**Text under study**:
*** Block opens ***

Experiment 2 set out to address the question about SCEs in cocktail-party settings. The material was identical to Experiment 1 except that on each trial another, lexically different, carrier sentence produced by another talker (B or C) was played simultaneously to the other ear (see Fig. 1). Crucially, half of the participants were instructed to always selectively attend to Talker A and ignore the other (interfering) talker in the other ear (Experiment 2a), while the other half was instructed to attend the talker-incongruent carrier sentences (i.e., Talker B or C) and ignore the talker-congruent carrier sentences (Talker A; Experiment 2b).

If selective attention modulates spectral contrast effects in speech perception, we would predict that target perception “follows” the F1 of the attended carrier: when attending to a carrier with greater energy in the lower F1 range, one would predict more /ɛ/ responses independent of the spectral characteristics of the to-be-ignored carrier. Comparison across Experiment 2a and 2b will reveal whether this potential modulatory effect of selective attention interacts with talker-congruency.

Method

Participants

Thirty-two native Dutch participants (25 females, seven males; mean age = 23 years, range = 19–35) with normal hearing that had not participated in Experiment 1a or 1b were recruited from the Max Planck Institute’s participant pool.

Materials and design

The stimulus lists from Experiment 1, counter-balancing F1 energy across carrier sentences, formed the basis of the lists in Experiment 2. The carrier sentences from Talker A were paired with other lexically different carrier sentences from Talker B or C such that talker identity was counter-balanced across participants (i.e., each participant only ever heard either talker B or C as competing talker). Paired sentences were to selected to have the same number of syllables. Half of Talker A’s “High F1” carrier sentences were paired with other (matching) “High F1” carrier sentences, the other half paired with other (mismatching) “Low F1” carrier sentences. Similarly, half of Talker A’s “Low F1” carrier sentences was paired with other (matching) “Low F1” carrier sentences, the other half paired with other (mismatching) “High F1” carrier sentences.

*** Block closes ***

**Extracted material**:
*** Block opens ***

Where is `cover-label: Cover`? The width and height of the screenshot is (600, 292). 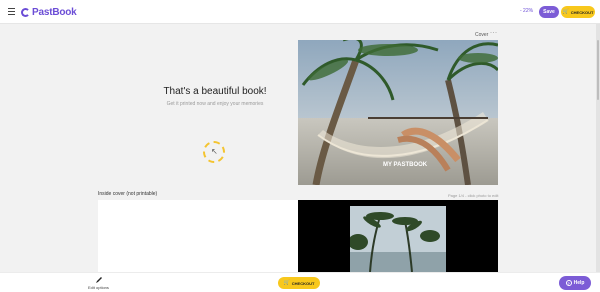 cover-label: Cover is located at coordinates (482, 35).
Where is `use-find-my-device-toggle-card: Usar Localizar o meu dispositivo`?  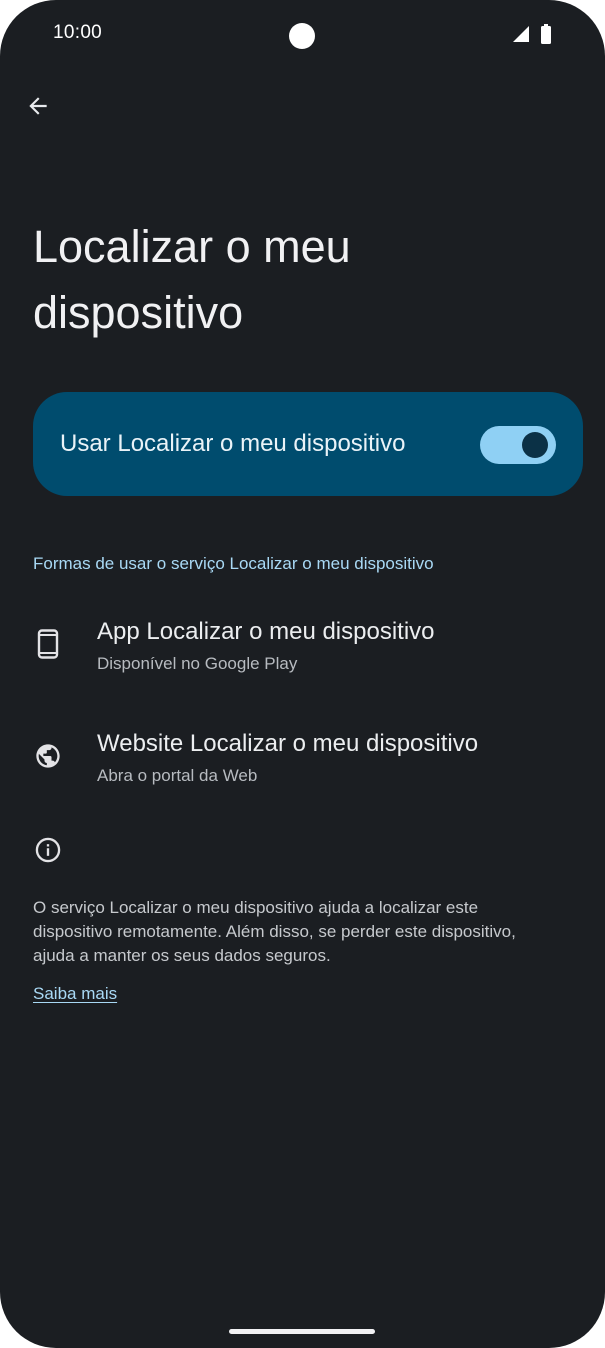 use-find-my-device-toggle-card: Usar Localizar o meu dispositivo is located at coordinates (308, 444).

*** Block closes ***
*** Block opens ***

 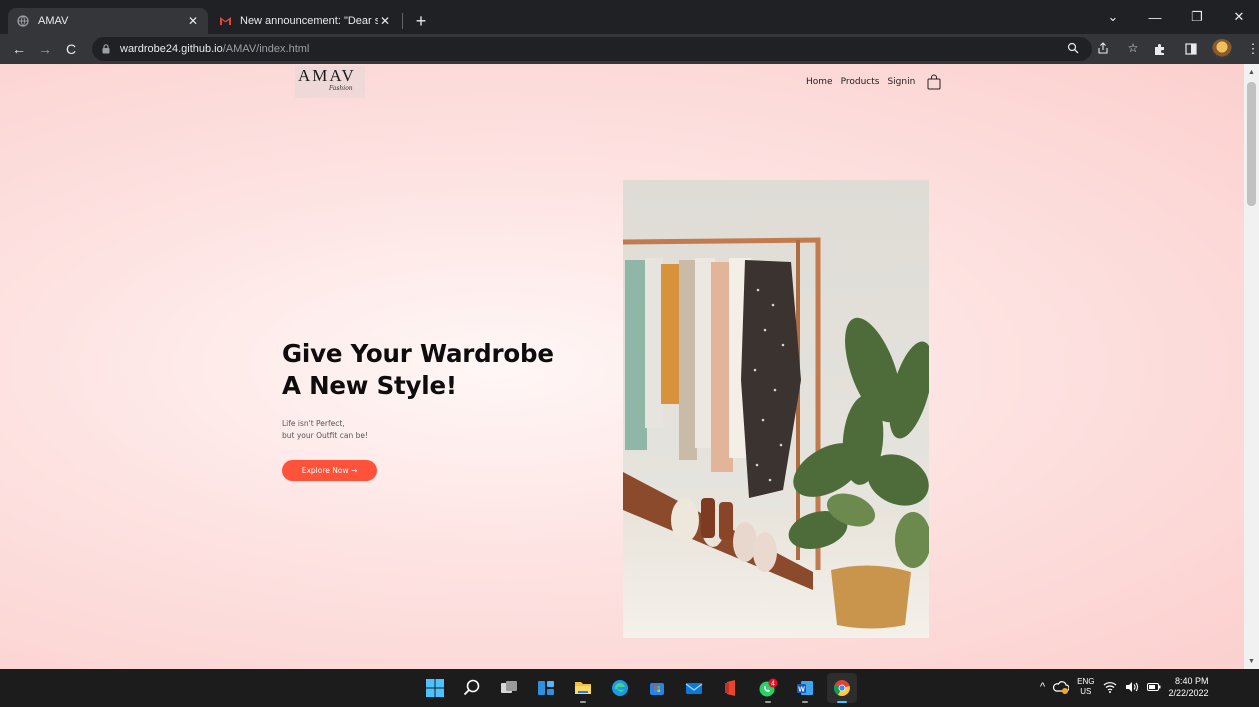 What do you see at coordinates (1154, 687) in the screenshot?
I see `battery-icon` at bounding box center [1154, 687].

*** Block closes ***

**Your instructions**: Continue the passage on the selective-attention experiment in speech perception, starting right after its final sentence.

**Response**:
As a result, participants heard four different combinations of carriers: High + High, High + Low, Low + Low, Low + High (see Fig. 1). The LTASs of the four carrier combinations (see Fig. 6) confirmed that combining two carriers with F1 shifted down (Low + Low) resulted in greater energy in the lower F1 range in the LTAS compared to combining two carriers with F1 shifted up (High + High). In contrast, combining two mismatching carriers (High + Low, Low + High) resulted in highly similar LTAS patterns. Due to the matching described in the Method of Experiment 1, both members of each pair had an equal duration and intensity (0 dB target-to-masker ratio). Due to the counter-balancing described above, all targets appeared in all possible conditions an equal number of times.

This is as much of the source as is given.